To be done
a: According to the passage on archeological sites, how many Palestinians live in the village of Nabi Samwel today?
b: Write out the part of the passage on archeological sites that opens with the words containing "There are other" and closes with "and its residents.".

Text
There are other examples involving the displacement of Palestinians under the pretext of “archeology”, including in the village of Nabi Samwel to the north of Jerusalem. It is located on one of the highest mountains in Jerusalem governorate and contains the shrine of Prophet Samwel within the only mosque in the village. After 1967, the Israeli occupation demolished the original village and pushed the residents to a nearby area. Israel later declared the area a national park. Today only 200 Palestinians live in the village because of the numerous illegal Israeli policies which target the village and its residents.
The biblical site of “Tel Shilo” (Khirbet Seiloun) near Nablus is another key example of how archeology is used to loot more Palestinian land, preventing Palestinian access while developing the place into a major touristic attraction for the benefit of Israeli settlers. Several foreign delegations, including senior US politicians, have been taken to this place by extremist Zionist organizations as part of Israel’s campaign to promote the annexation of further lands belonging to the State of Palestine,
In September of this year, the Israeli occupying forces seized two important archeological sites in the northern West Bank: Deir Samaan and Khirbet Deir and Deir Qalaa, promoted by settlers as “Israel’s balcony” for tourism purposes. Close to that location is the historical Palestinian town of Sabastiya, where the archeological site and historic ruins are under Israeli control. 
Palestinian Sites are Left Undeveloped
Israel’s colonial occupation has been preventing the development of important archeological sites in Palestine, including Sabastiya, parts of the World Heritage Sites of Battir (and the Makhrour Valley), the Old City of Hebron, the forest of Um er-Rihan (Jenin), Wadi Khureiton (Bethlehem), Tell er Ras / Jabal Gerizim (Nablus), the Church of Saint Barbara in Aboud, and Nabi Musa nearby Jericho.
In parallel, Israel has profited from the control of Palestinian archeological and touristic sites. According to a 2014 World Bank study, the five archeological/touristic sites in oPt that bring the most economic profits to Israel (excluding occupied East Jerusalem) are Qumran, Ein Fashkha, Herodion, Ein Fara (Wadi Qelt), and the “Good Samaritan” site located on the road between Jerusalem and Jericho.
The Theft Of Palestine’s Cultural Property as a Strategic Goal of the Occupying Power
In February 2010, the Israeli government adopted the “National Heritage Sites Project” to strengthen what it calls “the connection of the Jewish people to the land of Israel”. Benjamin Netanyahu then stated, “we will rehabilitate archaeological and Zionist heritage sites. We will build and enrich archives and museums. We are talking about approximately 150 sites”. Several of the sites in the list are located inside occupied Palestine, including Qumran (Dead Sea), Susya (Hebron), Herodion/Jebel Al Furdeis (Bethlehem), Tel Shiloh/ Khirbet Seiloun (Nablus), Qiryat Sefer/Khirbet Bad-Issa (west of Ramallah), The Biar Aqueduct (North of Jerusalem / Ramallah), the “Jerusalem Walls National Park and the City of David” (occupied East Jerusalem), and Rachel’s Tomb / Bilal Bin Rabah Mosque (Bethlehem).

Items from a data source
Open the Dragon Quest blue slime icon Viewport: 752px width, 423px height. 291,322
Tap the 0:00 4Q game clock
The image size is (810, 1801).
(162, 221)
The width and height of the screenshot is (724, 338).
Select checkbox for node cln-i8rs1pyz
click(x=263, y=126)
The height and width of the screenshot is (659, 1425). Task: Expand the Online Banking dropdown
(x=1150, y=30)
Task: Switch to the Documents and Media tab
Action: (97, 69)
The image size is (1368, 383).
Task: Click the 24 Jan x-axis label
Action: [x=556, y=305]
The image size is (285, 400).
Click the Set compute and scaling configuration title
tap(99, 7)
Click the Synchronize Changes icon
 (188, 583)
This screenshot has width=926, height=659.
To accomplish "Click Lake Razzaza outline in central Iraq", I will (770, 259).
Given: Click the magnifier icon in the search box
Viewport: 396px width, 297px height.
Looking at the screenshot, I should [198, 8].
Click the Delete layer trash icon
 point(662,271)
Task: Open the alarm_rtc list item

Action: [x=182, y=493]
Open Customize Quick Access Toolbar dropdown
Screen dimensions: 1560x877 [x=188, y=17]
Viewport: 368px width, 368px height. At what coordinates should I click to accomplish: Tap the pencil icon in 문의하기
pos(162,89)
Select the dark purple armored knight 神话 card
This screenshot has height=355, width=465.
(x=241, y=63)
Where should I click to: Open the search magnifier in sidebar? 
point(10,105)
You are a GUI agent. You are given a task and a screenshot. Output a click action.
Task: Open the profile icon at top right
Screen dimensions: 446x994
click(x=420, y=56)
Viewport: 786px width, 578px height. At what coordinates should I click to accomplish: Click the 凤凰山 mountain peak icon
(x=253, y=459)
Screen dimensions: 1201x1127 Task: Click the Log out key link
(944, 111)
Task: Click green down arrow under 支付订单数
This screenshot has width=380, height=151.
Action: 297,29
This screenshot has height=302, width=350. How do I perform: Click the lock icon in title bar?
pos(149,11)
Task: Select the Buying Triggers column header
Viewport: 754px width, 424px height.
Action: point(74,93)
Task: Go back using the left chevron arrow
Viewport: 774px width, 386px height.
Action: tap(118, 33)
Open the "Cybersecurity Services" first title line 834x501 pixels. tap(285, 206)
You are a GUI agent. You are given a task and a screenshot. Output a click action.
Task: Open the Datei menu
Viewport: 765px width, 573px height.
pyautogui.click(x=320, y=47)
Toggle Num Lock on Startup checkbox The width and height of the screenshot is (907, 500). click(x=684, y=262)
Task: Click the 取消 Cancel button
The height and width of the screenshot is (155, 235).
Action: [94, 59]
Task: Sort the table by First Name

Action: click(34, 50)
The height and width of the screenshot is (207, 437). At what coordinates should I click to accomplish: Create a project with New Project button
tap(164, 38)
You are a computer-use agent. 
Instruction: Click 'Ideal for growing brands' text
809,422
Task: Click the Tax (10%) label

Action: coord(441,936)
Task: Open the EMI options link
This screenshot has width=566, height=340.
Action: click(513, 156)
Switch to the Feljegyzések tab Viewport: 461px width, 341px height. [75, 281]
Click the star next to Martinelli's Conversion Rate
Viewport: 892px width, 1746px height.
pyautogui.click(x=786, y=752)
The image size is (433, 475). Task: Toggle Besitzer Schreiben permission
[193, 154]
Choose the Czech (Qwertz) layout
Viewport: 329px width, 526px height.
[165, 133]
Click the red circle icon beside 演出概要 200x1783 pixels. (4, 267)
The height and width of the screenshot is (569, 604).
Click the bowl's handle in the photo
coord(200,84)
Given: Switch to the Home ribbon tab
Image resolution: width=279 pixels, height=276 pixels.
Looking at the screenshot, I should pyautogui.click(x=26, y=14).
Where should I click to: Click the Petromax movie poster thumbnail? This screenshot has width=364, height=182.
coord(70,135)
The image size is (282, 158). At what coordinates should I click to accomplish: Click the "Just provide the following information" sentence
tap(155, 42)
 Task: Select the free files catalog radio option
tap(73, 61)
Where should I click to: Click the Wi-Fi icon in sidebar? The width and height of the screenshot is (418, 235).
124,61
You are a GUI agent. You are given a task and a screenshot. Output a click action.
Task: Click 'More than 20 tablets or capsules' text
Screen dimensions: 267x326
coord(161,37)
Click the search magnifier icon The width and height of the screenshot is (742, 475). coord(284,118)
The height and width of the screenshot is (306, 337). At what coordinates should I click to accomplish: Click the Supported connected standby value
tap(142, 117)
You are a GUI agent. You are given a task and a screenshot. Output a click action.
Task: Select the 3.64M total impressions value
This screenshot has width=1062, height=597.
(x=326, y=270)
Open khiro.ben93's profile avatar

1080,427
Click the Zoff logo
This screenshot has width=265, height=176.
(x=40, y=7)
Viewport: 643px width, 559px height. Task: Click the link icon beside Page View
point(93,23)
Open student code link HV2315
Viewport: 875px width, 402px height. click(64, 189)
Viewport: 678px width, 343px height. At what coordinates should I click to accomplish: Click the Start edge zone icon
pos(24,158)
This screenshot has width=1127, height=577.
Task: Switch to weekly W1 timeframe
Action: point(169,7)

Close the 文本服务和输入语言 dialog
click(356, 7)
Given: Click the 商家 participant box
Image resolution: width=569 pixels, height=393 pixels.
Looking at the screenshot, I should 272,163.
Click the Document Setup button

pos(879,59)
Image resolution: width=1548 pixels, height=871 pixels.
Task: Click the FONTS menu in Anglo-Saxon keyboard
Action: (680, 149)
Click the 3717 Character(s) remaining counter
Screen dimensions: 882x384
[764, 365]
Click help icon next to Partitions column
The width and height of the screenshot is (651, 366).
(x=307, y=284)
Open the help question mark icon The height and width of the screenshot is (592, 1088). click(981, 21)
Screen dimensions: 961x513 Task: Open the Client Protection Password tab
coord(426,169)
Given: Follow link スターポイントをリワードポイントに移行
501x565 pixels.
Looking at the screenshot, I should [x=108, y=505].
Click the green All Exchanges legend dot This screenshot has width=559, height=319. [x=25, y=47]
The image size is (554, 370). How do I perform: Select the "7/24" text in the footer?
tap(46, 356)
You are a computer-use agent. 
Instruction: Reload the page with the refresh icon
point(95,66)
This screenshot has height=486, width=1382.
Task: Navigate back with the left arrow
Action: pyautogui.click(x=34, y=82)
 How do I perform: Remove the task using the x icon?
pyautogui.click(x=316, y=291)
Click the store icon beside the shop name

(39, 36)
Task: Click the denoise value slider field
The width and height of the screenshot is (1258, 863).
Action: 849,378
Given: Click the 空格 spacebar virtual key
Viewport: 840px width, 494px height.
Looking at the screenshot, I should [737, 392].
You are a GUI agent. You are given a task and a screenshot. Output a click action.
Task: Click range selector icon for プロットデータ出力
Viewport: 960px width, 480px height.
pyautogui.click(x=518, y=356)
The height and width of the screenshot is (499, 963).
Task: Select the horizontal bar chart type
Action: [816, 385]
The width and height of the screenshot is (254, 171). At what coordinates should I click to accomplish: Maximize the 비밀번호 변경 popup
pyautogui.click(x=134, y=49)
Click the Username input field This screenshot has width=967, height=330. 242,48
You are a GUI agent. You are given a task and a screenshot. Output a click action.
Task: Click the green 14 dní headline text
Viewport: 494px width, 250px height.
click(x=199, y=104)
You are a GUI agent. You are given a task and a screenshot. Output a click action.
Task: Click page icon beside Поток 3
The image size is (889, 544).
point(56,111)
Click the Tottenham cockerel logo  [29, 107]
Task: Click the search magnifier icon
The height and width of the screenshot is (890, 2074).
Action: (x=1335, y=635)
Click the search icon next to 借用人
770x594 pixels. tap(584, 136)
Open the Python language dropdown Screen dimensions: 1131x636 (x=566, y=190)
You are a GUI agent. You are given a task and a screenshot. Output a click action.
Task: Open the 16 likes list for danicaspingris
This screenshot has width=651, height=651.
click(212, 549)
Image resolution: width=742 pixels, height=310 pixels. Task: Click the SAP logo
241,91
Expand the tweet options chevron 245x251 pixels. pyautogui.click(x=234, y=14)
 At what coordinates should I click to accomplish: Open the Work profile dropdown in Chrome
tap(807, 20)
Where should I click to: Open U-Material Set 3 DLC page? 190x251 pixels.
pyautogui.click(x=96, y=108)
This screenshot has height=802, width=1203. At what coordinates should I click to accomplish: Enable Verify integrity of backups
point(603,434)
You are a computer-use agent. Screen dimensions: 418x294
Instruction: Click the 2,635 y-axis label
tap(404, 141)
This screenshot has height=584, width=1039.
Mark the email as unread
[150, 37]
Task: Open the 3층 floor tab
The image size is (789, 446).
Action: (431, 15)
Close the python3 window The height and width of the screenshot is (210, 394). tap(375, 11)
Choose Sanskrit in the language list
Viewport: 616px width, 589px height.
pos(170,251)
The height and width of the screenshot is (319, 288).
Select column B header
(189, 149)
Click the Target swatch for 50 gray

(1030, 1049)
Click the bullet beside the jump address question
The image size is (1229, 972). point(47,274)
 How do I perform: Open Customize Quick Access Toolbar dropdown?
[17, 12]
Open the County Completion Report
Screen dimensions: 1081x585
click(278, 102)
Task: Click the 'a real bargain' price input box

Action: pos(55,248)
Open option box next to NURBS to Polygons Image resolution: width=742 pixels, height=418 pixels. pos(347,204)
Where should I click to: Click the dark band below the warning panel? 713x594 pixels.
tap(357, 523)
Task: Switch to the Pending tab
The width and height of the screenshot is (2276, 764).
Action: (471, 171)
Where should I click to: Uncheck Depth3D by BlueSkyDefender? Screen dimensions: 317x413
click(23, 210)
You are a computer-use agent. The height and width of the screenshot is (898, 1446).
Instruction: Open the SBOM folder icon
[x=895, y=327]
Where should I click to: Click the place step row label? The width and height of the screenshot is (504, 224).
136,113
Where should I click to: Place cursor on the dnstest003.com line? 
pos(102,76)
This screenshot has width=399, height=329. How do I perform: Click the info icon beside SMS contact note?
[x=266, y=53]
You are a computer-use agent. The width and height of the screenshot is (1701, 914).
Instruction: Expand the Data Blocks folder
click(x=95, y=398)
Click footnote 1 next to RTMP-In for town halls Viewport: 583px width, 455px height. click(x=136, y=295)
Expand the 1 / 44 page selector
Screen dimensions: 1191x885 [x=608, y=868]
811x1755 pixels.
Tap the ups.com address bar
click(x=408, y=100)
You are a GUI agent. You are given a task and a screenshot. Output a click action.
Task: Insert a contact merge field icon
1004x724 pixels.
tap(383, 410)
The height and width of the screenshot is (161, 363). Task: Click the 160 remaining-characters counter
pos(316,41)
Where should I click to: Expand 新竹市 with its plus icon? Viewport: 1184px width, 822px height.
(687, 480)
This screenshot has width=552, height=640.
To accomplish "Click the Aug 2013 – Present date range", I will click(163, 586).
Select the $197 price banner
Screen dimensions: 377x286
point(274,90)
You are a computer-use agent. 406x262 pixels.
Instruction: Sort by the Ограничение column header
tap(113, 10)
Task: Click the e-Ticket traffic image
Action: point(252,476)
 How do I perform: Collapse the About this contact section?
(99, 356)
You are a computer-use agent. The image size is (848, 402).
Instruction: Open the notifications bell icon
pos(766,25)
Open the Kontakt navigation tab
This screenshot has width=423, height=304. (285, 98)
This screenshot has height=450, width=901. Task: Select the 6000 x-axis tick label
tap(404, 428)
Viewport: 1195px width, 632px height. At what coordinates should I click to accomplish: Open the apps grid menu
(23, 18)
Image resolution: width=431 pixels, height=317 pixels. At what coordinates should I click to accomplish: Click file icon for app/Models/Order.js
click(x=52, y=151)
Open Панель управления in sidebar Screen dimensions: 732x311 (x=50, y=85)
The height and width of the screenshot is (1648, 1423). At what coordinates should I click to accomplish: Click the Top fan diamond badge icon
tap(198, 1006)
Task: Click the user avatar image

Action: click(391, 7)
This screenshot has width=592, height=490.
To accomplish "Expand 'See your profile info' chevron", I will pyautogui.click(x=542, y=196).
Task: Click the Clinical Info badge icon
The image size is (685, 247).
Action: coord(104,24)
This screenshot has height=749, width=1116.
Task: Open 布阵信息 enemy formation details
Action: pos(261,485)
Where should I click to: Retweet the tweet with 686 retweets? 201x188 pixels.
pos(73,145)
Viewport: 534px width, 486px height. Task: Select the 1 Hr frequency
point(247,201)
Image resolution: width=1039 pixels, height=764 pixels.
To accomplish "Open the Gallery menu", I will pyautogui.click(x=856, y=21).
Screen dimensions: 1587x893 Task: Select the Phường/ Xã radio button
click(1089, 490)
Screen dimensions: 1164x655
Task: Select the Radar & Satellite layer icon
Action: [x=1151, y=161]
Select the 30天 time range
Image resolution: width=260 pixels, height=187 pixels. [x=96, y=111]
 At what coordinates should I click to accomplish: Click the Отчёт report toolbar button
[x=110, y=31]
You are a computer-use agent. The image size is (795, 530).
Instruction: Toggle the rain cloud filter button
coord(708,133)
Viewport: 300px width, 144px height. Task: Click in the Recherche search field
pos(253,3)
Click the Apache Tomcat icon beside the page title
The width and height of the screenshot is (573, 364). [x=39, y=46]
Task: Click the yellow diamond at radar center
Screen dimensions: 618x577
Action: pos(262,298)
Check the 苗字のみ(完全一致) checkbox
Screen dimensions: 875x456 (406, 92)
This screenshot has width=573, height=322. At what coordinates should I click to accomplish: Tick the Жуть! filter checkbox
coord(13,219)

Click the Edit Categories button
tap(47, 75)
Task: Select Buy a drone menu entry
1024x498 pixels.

Results in order
a: Only 200 Palestinians live there.

b:
There are other examples involving the displacement of Palestinians under the pretext of “archeology”, including in the village of Nabi Samwel to the north of Jerusalem. It is located on one of the highest mountains in Jerusalem governorate and contains the shrine of Prophet Samwel within the only mosque in the village. After 1967, the Israeli occupation demolished the original village and pushed the residents to a nearby area. Israel later declared the area a national park. Today only 200 Palestinians live in the village because of the numerous illegal Israeli policies which target the village and its residents.